Write out, exactly and in full, the line where "You are a computer-use" appears together with all lines that follow it in the entries below. Do not include pictures.
****
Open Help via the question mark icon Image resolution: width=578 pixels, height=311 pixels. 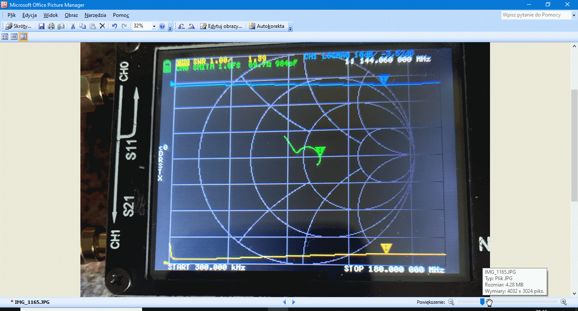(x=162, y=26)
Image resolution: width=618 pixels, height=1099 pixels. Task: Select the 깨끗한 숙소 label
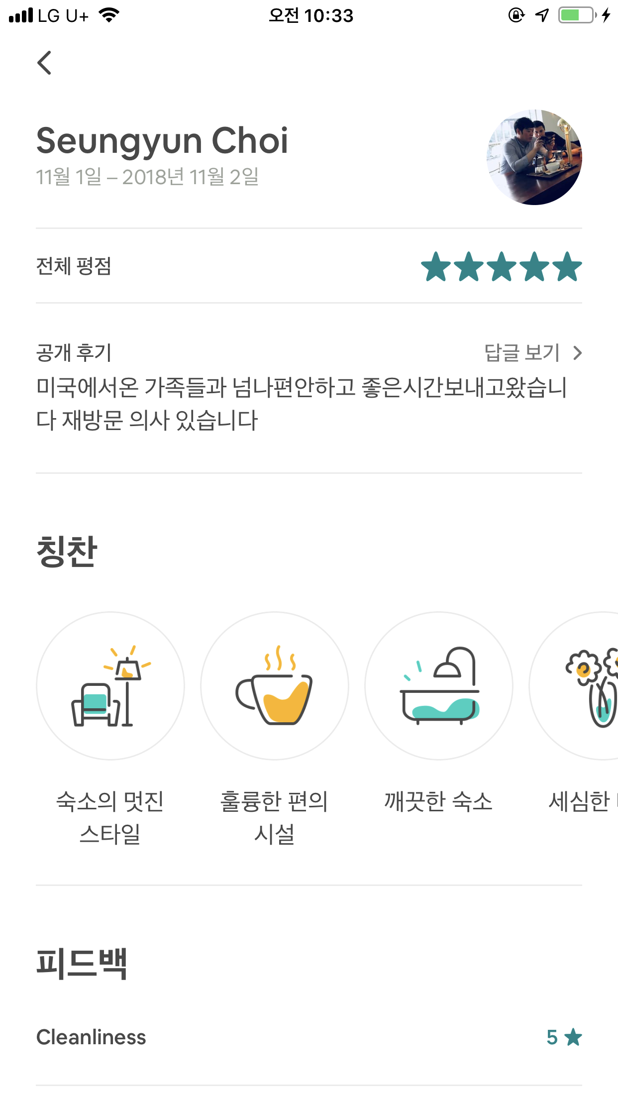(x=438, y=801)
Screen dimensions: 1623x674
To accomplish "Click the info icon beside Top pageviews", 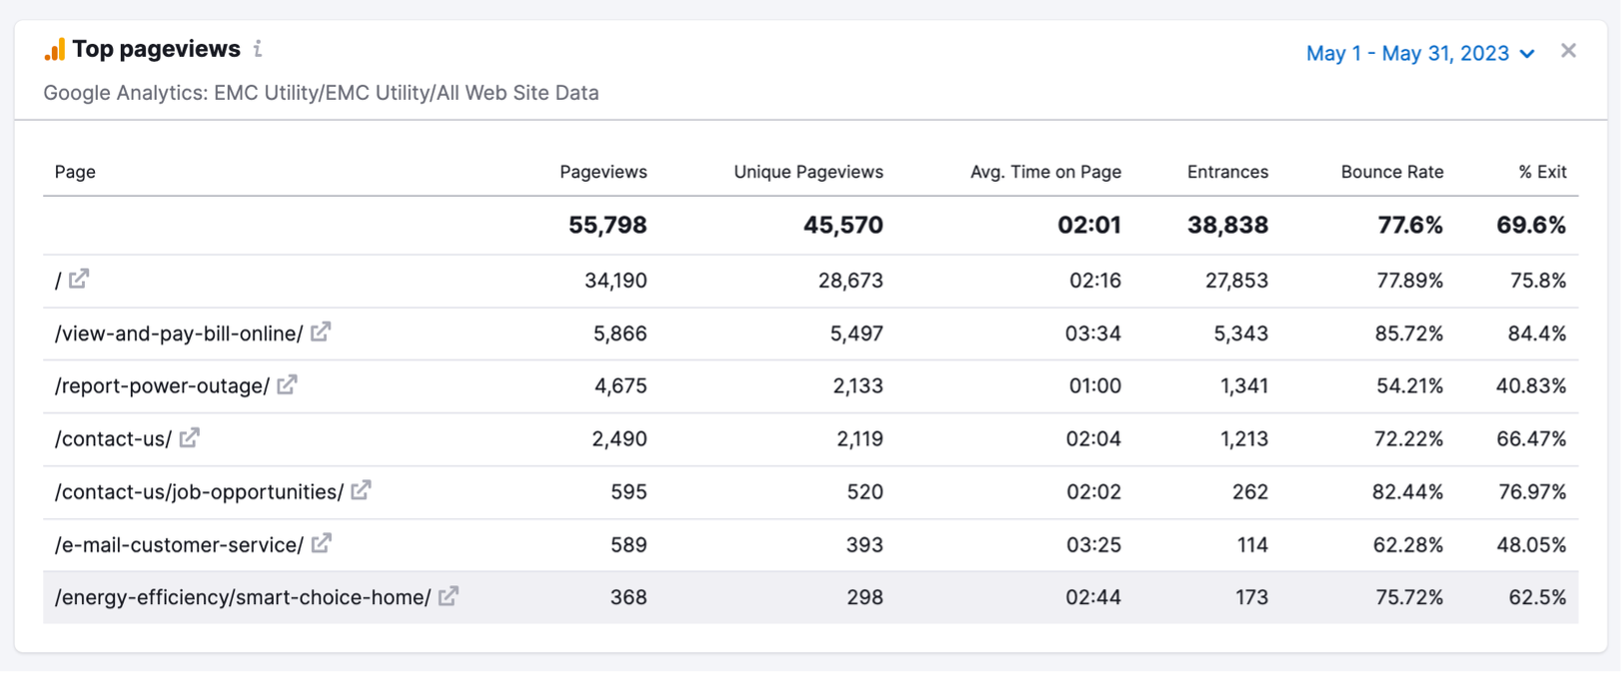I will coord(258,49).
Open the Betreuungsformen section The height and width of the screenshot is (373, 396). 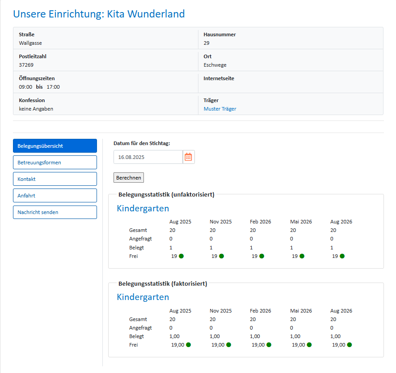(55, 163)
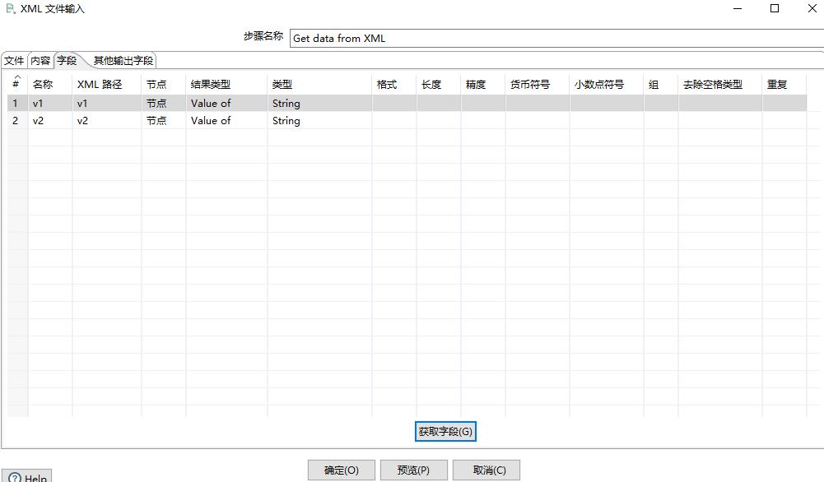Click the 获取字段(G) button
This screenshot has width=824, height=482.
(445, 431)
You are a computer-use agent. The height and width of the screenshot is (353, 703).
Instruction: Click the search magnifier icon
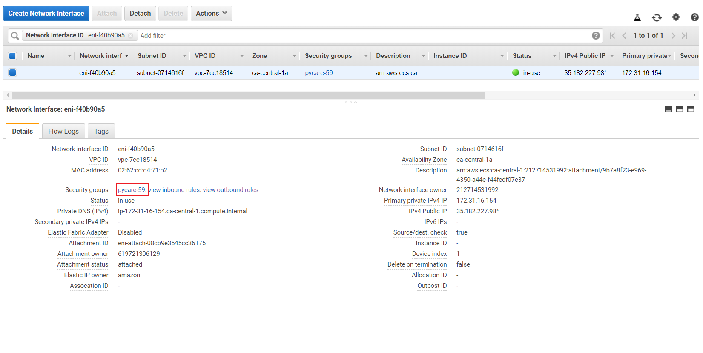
****
*The completed task*:
You are a computer-use agent. The height and width of the screenshot is (353, 703).
Instruction: Click the search magnifier icon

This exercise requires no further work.